When Randy Owen, Teddy Gentry and Jeff Cook finished their sound check at The Bowery Thursday afternoon, they walked around the venue where they became the band Alabama as though walking down memory lane.
Gentry paused to look at photos and other memorabilia on the walls, as though he were reliving the time he spent at The Bowery from 1973 to 1980.
“It’s very emotional,” Owen said before the band was scheduled to perform the invitation-only show at The Bowery. “We’ve lost so many of our good buddies who worked here when we were here. We’re going to dedicate songs to them tonight.”
All three band members remarked about how different Myrtle Beach looks compared to the time they served as the house band for The Bowery.
“I only think they left The Bowery here so we could have a place to play,” Cook said.
Gentry said one of the biggest changes has been the number of people in town pretty much year-round.
“The biggest change since 1973 is there were a lot less red lights,” Gentry said. “After the season, you could lay down in the middle of Kings Highway and not get run over. It’s a lot busier now.”
Owen said he was looking forward to spending some time in Myrtle Beach before heading off – they’re kicking off their “Back to The Bowery” tour Friday and Saturday at Alabama Theatre.

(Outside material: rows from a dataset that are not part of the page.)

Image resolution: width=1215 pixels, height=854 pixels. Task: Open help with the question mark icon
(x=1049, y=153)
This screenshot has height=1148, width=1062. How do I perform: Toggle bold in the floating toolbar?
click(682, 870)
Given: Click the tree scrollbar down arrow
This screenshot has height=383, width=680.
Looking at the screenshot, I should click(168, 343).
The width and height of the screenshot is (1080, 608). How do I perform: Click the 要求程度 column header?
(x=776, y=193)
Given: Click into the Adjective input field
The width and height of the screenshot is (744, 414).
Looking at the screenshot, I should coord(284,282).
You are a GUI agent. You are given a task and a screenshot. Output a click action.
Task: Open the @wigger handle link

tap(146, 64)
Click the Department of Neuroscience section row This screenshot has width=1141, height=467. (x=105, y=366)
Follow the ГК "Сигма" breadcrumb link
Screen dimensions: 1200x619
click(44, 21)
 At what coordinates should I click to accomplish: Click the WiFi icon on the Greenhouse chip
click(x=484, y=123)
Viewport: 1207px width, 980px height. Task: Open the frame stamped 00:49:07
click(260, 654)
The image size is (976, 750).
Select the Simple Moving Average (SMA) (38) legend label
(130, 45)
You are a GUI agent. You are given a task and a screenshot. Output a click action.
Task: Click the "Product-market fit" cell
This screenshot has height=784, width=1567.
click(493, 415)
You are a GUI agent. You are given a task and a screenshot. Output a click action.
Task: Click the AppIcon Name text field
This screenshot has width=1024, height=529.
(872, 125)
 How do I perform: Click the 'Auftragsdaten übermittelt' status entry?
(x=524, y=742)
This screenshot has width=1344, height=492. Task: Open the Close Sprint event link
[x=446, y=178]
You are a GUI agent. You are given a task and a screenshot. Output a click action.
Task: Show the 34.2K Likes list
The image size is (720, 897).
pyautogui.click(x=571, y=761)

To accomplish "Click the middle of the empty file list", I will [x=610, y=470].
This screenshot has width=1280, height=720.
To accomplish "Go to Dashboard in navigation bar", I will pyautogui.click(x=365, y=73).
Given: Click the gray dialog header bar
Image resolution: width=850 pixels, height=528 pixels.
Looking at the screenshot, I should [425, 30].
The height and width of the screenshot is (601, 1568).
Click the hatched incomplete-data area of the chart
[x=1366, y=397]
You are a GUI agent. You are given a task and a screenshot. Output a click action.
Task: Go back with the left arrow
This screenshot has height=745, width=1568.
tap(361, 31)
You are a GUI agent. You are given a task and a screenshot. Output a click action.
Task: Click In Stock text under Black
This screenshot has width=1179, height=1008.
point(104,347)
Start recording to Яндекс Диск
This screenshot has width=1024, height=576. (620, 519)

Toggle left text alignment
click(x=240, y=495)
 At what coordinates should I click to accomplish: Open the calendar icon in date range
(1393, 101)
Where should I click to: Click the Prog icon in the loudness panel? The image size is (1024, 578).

The band members have a strong connection to Myrtle Beach – Owen met his wife Kelly as she sat in the front row of The Bowery in 1973 and Gentry’s two children were born at Grand Strand Regional Medical Center.
Owen said it was important for the band to kick off the tour celebrating 40 years in music business at The Bowery because their time in Myrtle Beach was spent like a close-knit beach family.
“Forty years,” Owen said. “We’re so thankful that we made it that long and survived so many almost unbelievable [challenges] to keep us from being successful.”
The city of Myrtle Beach braced itself for a large turnout of people who weren’t invited to the private event that was expected to seat 200 to 225 people, but a rainy windy day seemed to have kept some people away.
Kristen Clukey from Watertown, N.Y., positioned herself along a barricade in front of The Bowery’s open shutters hoping to catch some of the show. She is in town for baseball tournament that her son is in, she said, and when she learned Alabama would be performing in Myrtle Beach she was able to get a ticket to Friday’s show at the Alabama Theatre.
“I figured I’d see them twice,” she said. “If I could stay one more day I’d go Saturday, too.”
The rain had died down by about 8 p.m. when those with invites began to file into the venue. Clukey said she’d have been out there even if the weather hadn’t let up.
“I don’t care, I’d stand in the rain, thunder and lightening,” she said.
Mouse Rosenburg, who said he has worked at The Bowery since 1954, said Thursday night’s show would be the first time he’s seen the band perform together since they left in 1980 – and he was looking forward to it.
“It’s going to be crazy tonight,” he said before the show.